In response to yesterday’s post (“This Is the Way We Do It“), I received a request from one of our supporting pastors for two recipes. One was for our traditional rice and beans (diri ak pwa). The other was for Chicken with Creole Sauce. Today, I’m posting the recette (recipe) for rice and beans. Further ahead stay tuned for the makings of the Creole sauce. Bon appétit!
DIRI ak PWA (Red Beans and Rice) – Serves 6
- 1 cup dried red kidney beans
- 3 tablespoons lard
- 1 1/2 teaspoons salt 2 cups uncooked long-grain rice
- Freshly ground black pepper
- 6 to 8 cups water
In a large sieve or colander wash the beans under running water until the draining water runs clear. Transfer them to a heavy 3- to -4 quart saucepan, add 1/2 teaspoon of the salt and ground pepper, and pour in 6 cups of water. Bring it to a boil over high heat; reduce the heat to low, and simmer partially covered for about 1 1/2 hours, or until the beans are tender but still intact. Drain in a sieve set over a deep bowl and put the beans aside. Measure the cooking liquid and add enough water to make 4 cups.
In a heavy 2 1/2- to 3 quart saucepan, melt 1 tablespoon of the lard over moderate heat. When it is very hot but not smoking, add the rice and stir for 1 or 2 minutes, until the grains turn somewhat milky and opaque.
Stir in the 4 cups of reserved liquid and water, the remaining teaspoon of salt and ground pepper to taste, cover tightly, and reduce the heat to the lowest possible point. Simmer for about 20 minutes, or until the rice is tender and has absorbed all the liquid. Taste for seasoning and set aside off the heat, partially covered to keep the rice warm.

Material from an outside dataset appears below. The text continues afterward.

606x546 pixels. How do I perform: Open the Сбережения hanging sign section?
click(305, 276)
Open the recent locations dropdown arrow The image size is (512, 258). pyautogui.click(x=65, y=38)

Working quickly, melt the remaining 2 tablespoons of lard in a heavy 8- to 10-inch skillet. Drop in the beans and stir until they are heated through. Watch carefully for any sign of burning and regulate the heat accordingly.
Fluff the rice with a fork, mount it on a heated platter, and surround it or top it with beans. Serve at once.
When our cook, Marie, makes rice and beans, she uses olive oil to replace of the lard or vegetable oil which is mostly used here in Haiti. It’s much healthier and doesn’t affect the taste.
Also, when she’s frying the beans, she mixes in garlic, onions, and sometimes green pepper along with a chicken bouillon cube to accentuate the taste. Often, she scoops some of the beans into a little dish and brings them to me as a treat. She knows I love fried beans!
Another variation: Instead of serving the rice with the beans on top, Marie pours the uncooked rice into the beans and reserved liquid from the beans and cooks them together. Personally, we feel this is tastier than the other way.
Finally, this recipe does not include the jirof (cloves) that I mentioned in the last article. Marie puts a small handful (enough to cover the inner palm of your hand) into the rice and beans as they are cooking together.